Seasoned Traveller
Bangkok:
Eat Like A Local

The Absolute Best Restaurants to Eat like a Local in Bangkok

Words & images by Sofia Levin

From hidden gems and Michelin-starred street food to authentic sit-down restaurants, it’s no coincidence that the best places to eat in Bangkok are frequented by locals.

This list of nine gems to eat at in Bangkok will take you from deep-fried mackerel heads as moreish as Pringles to the seductive sourness and spice of Northeastern Thailand's Isaan food. Slip into daily life in Thailand's buzzing capital city and eat like the people who live here. Read on for curries on rice at a khao gaeng restaurant, a quick boat noodle stop for lunch, Chinese-influence family feasts and so much more.

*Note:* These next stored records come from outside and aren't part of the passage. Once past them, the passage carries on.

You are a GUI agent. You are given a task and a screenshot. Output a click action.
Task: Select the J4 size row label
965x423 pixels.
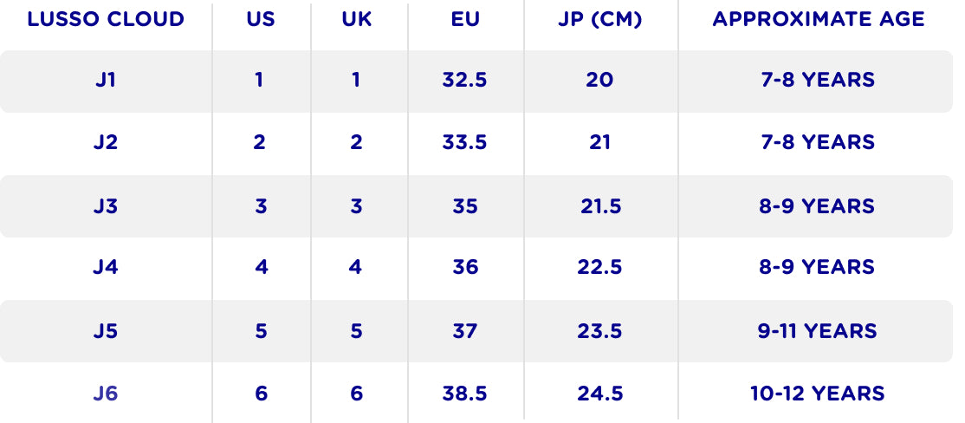point(106,267)
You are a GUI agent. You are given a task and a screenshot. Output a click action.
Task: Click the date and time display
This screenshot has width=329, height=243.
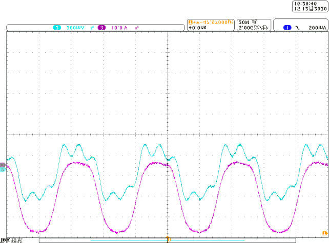(x=309, y=6)
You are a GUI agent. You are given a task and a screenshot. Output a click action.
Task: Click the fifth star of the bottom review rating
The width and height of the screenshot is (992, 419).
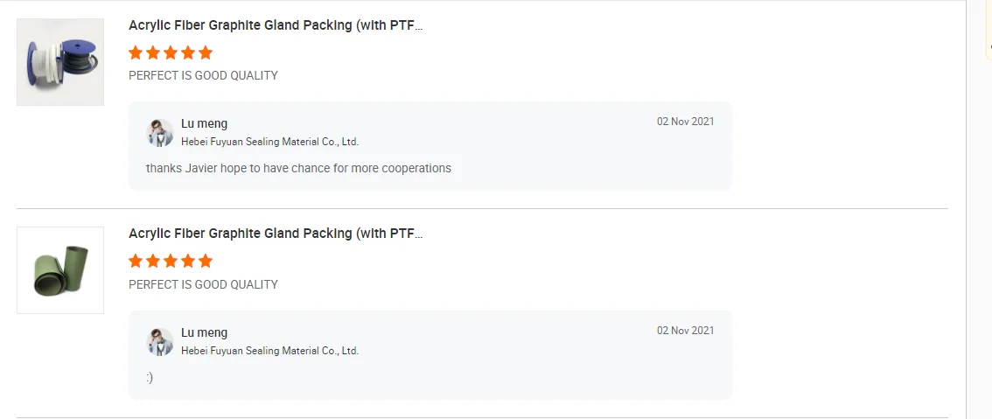point(206,261)
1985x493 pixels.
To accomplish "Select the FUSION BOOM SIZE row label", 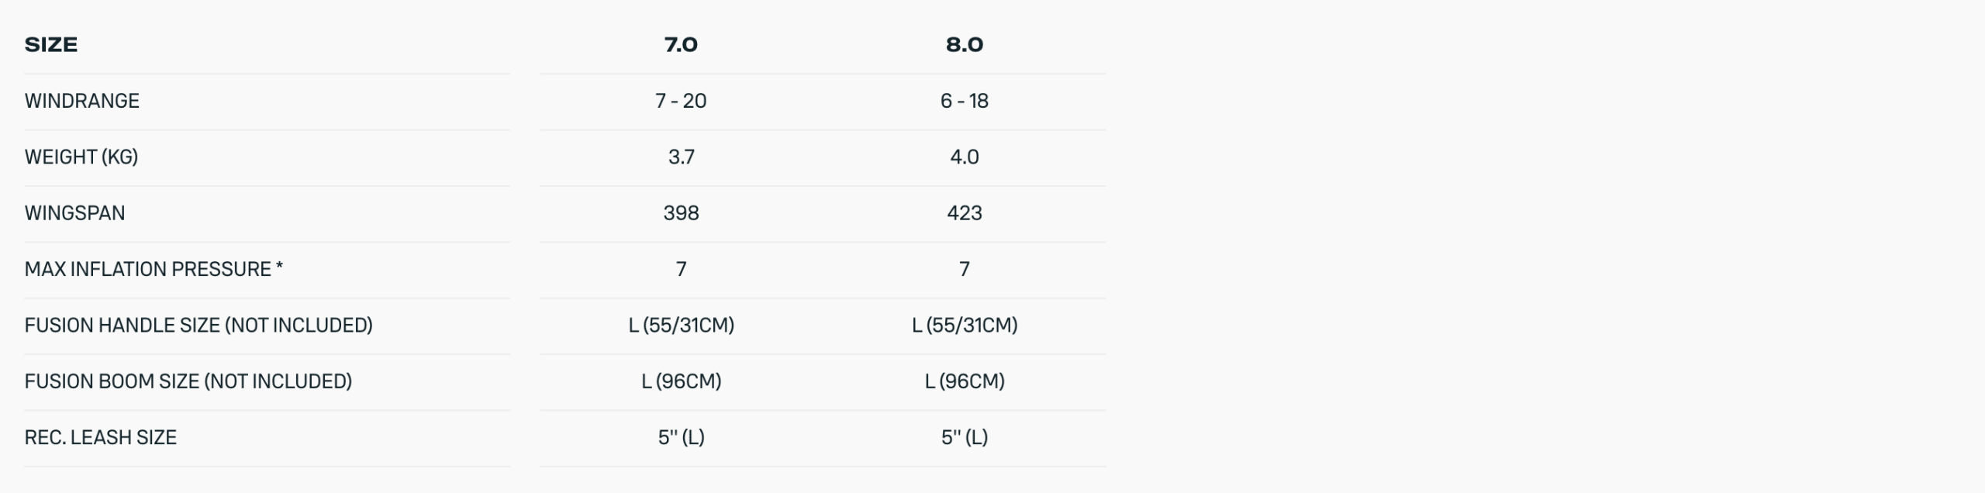I will click(x=188, y=381).
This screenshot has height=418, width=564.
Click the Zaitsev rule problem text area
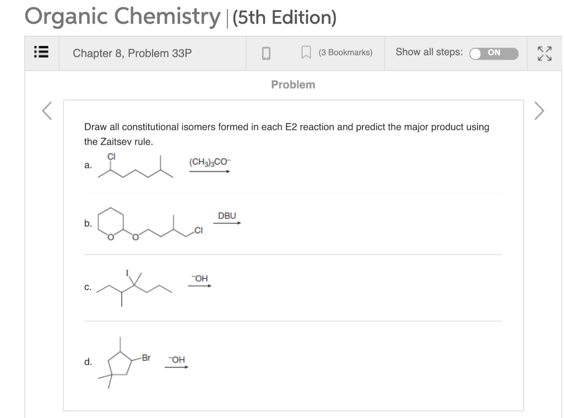click(286, 134)
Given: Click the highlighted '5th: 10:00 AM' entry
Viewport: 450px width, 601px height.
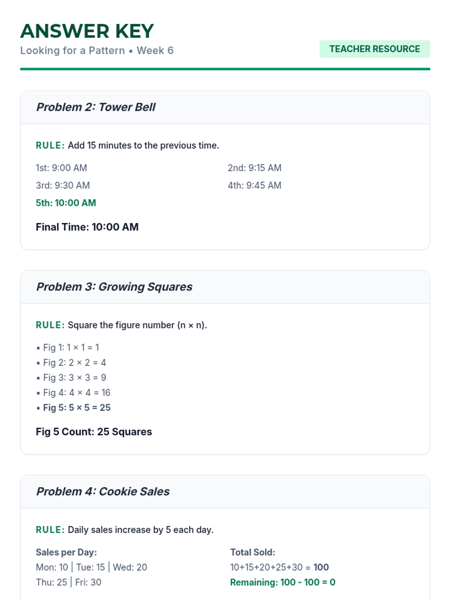Looking at the screenshot, I should pyautogui.click(x=66, y=203).
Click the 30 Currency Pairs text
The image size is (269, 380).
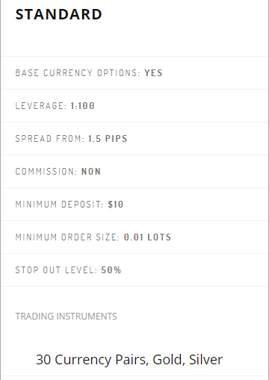93,360
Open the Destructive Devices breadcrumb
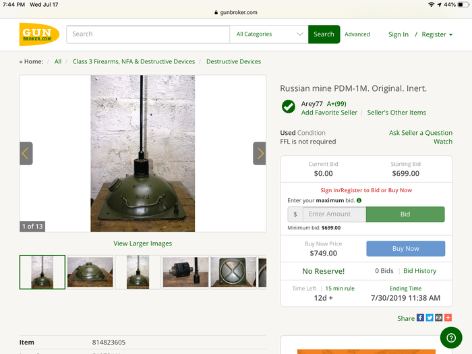 click(x=233, y=61)
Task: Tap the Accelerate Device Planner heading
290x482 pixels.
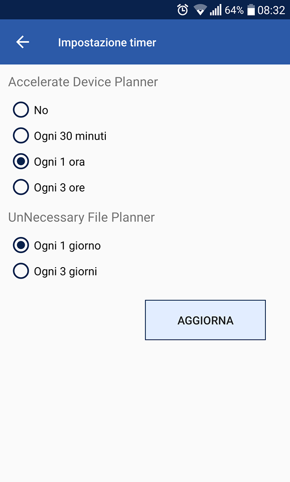Action: pos(83,82)
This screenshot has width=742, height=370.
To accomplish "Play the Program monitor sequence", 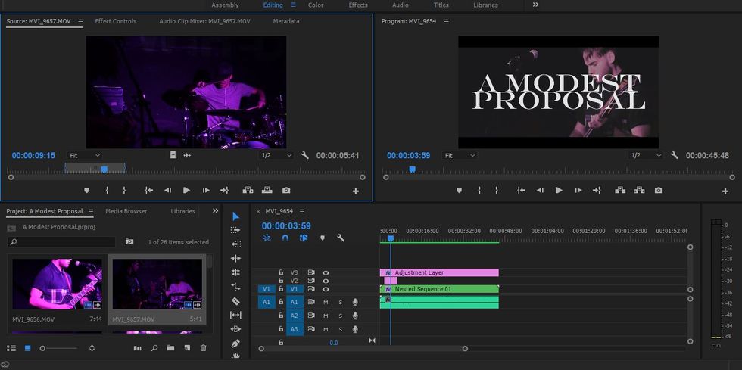I will tap(559, 191).
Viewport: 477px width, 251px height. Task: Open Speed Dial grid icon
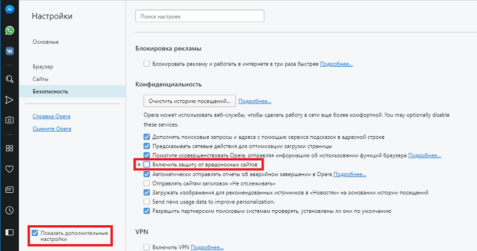click(x=10, y=148)
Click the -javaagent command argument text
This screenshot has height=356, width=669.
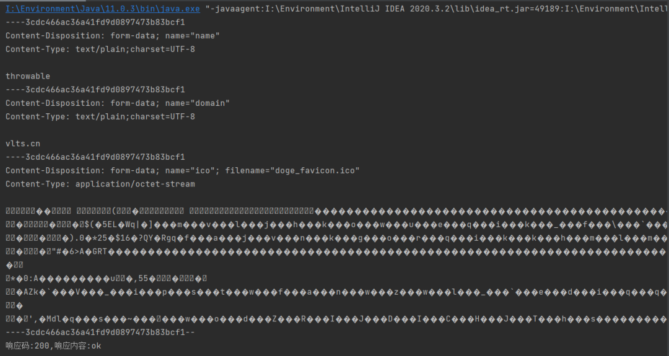coord(437,9)
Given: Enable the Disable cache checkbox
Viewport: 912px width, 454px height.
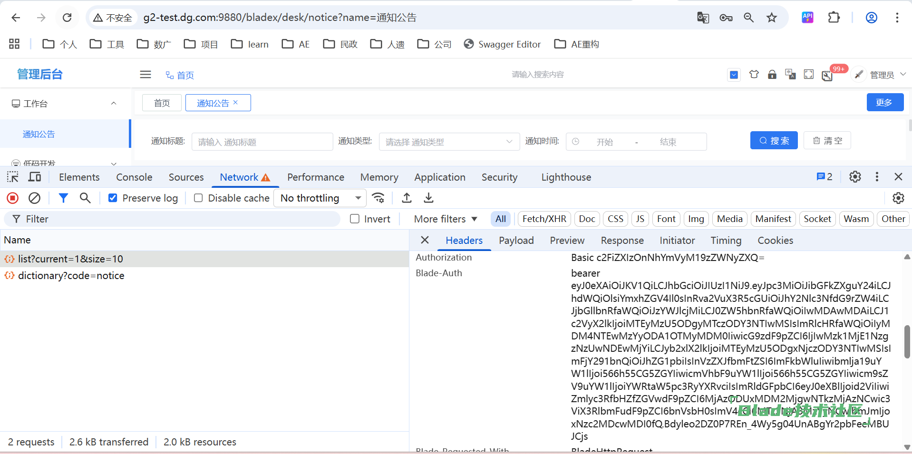Looking at the screenshot, I should point(198,198).
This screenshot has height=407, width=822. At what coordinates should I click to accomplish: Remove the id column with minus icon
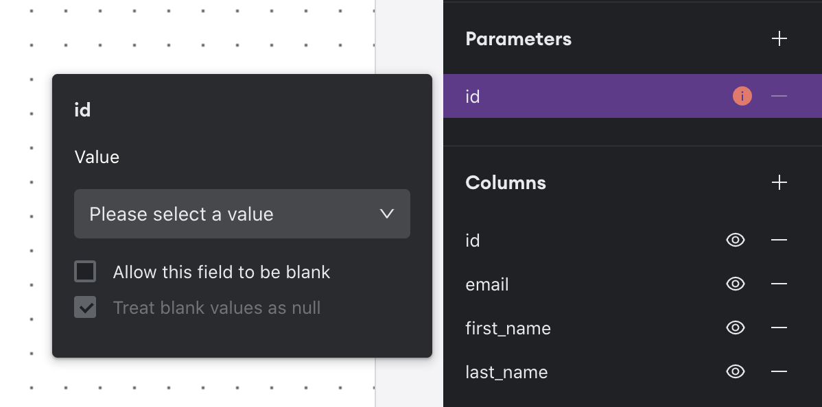coord(779,240)
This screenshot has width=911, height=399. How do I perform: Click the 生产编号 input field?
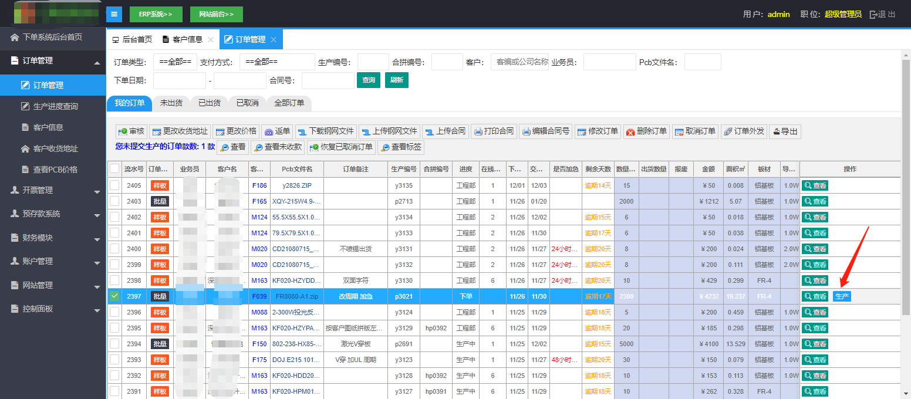click(x=373, y=62)
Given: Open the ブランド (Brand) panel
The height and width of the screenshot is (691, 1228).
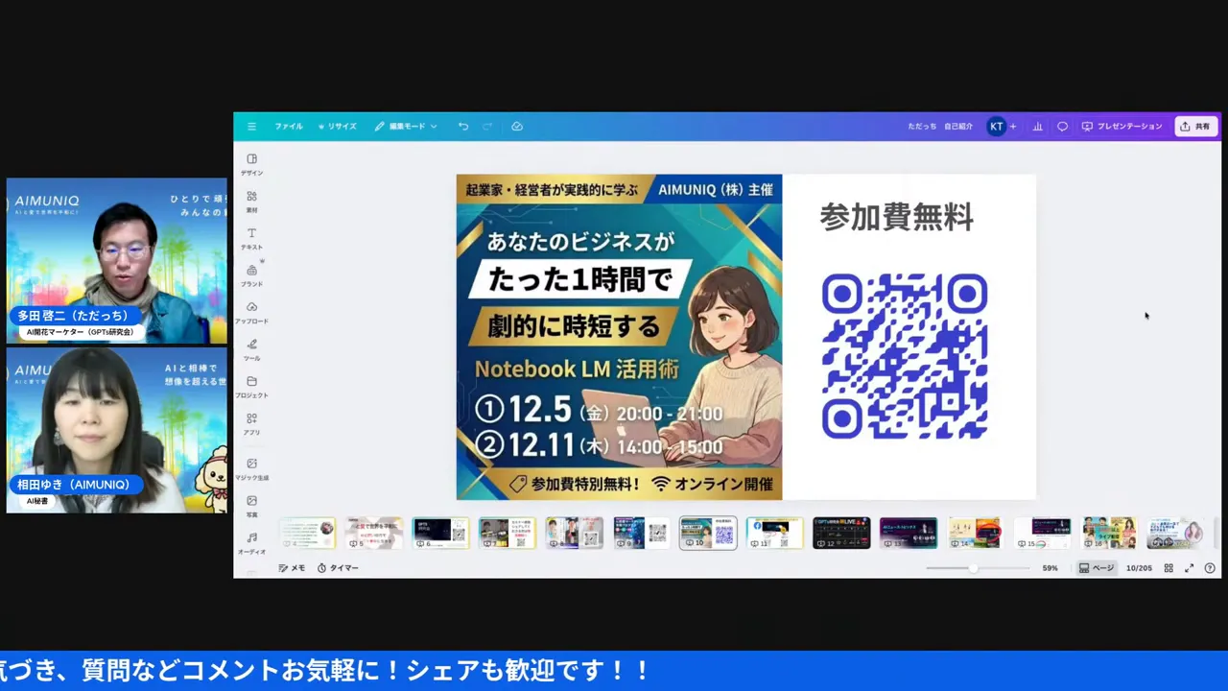Looking at the screenshot, I should [x=251, y=271].
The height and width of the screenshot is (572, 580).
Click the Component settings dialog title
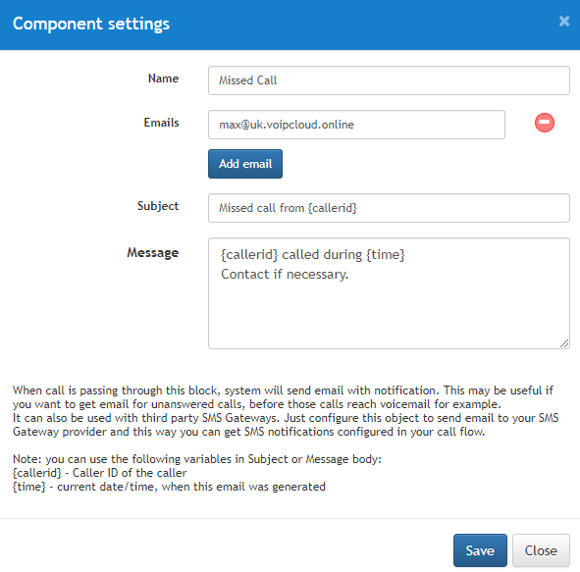pyautogui.click(x=91, y=24)
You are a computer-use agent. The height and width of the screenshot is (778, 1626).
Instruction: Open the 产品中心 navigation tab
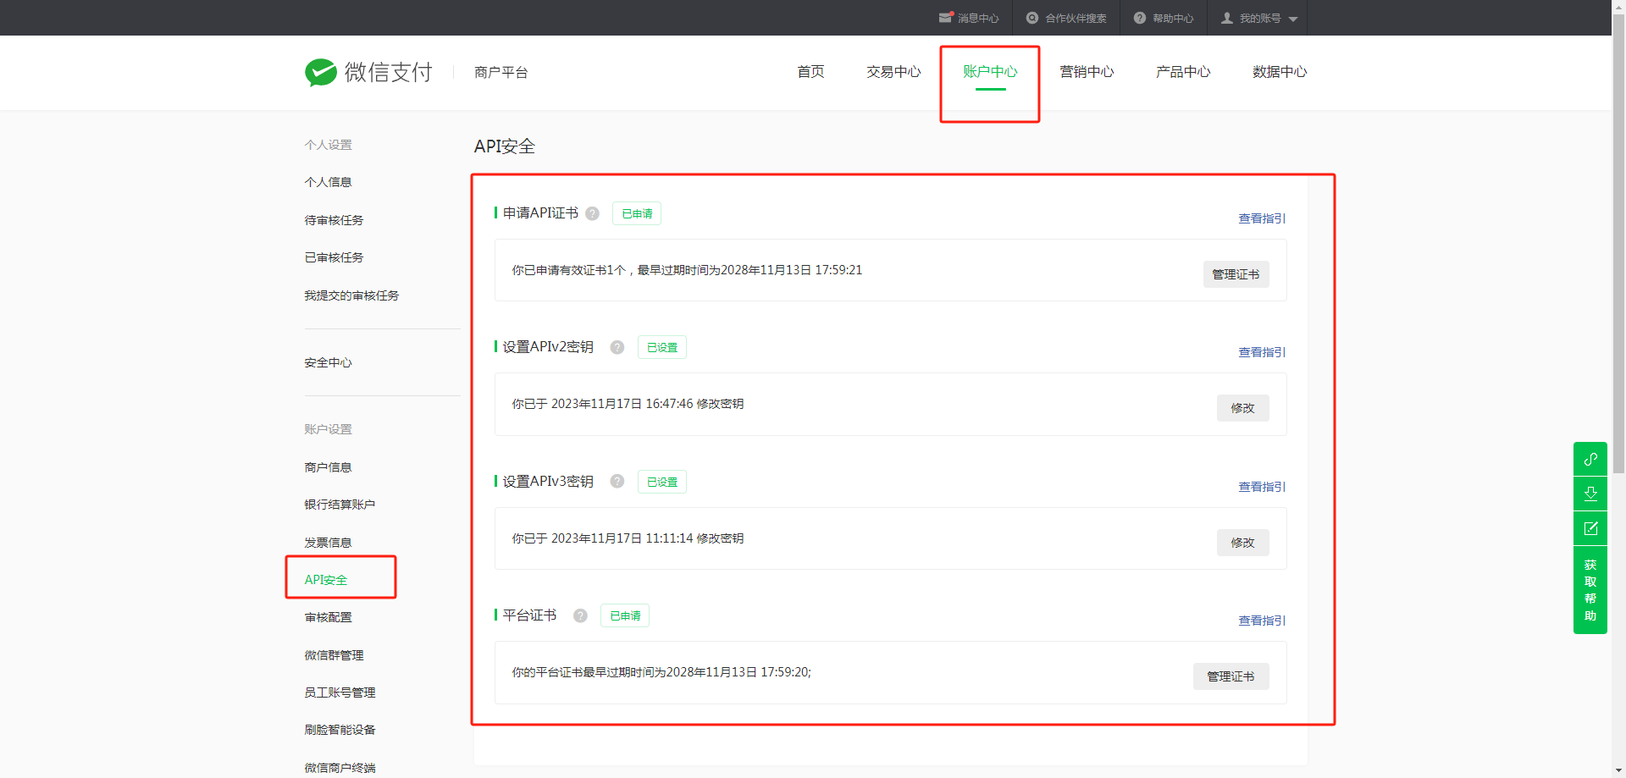point(1182,72)
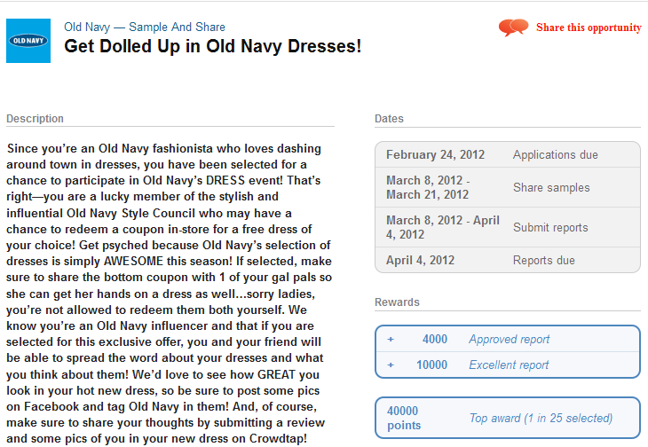The image size is (648, 447).
Task: Select the Approved report reward row
Action: click(508, 339)
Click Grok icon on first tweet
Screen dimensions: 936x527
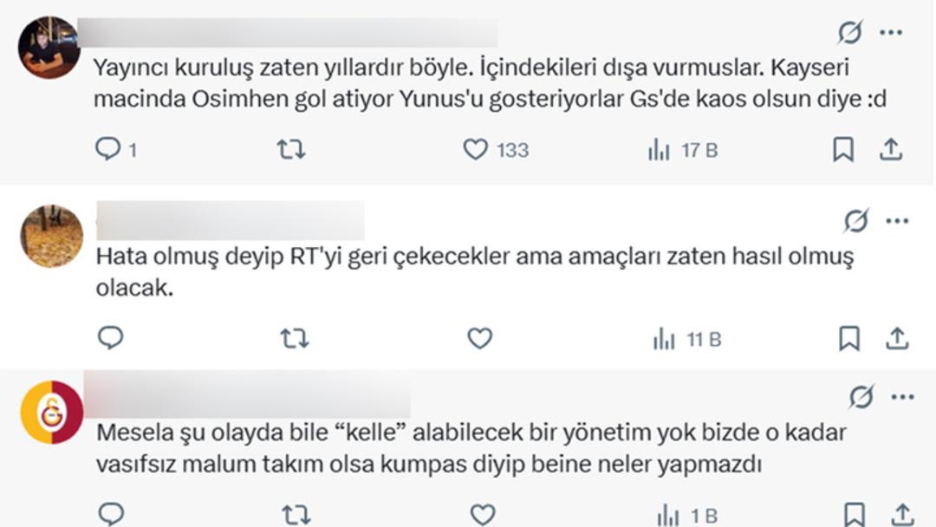click(849, 33)
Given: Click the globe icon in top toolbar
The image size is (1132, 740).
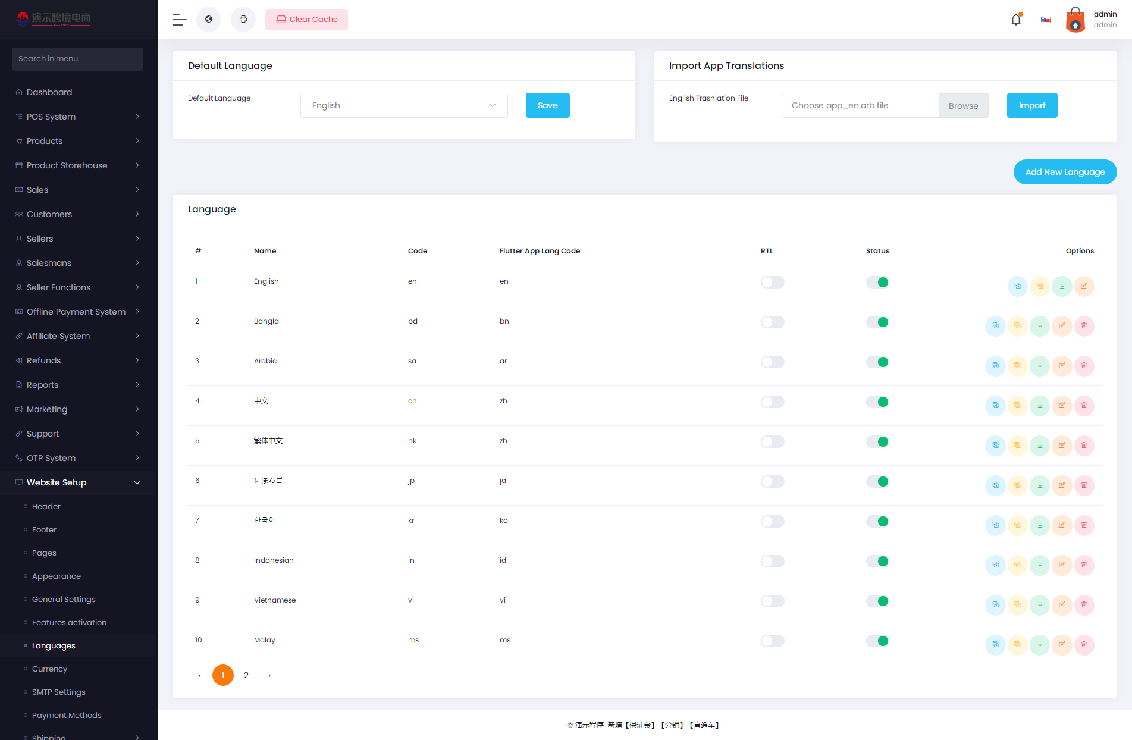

1. Soei Restaurant ร้านเส่ย Fried Fish Heads & Seafood

The front, floral-tiled patio of this seafood haunt is reminiscent of a wet market after everything’s been meticulously hosed down. Plastic baskets of seafood on ice sit beside the kitchen and customers eat whole kaem pla too tod, garlicky mackerel heads so light and crisp they could have come from a chip packet. Visit hungry and order hot-as-hell tom yum pla too (mackerel tom yum soup); blood cockle salad lavished with herbs, shallots and galangal and aromatic pu pad pong garee (soft shell crab curry).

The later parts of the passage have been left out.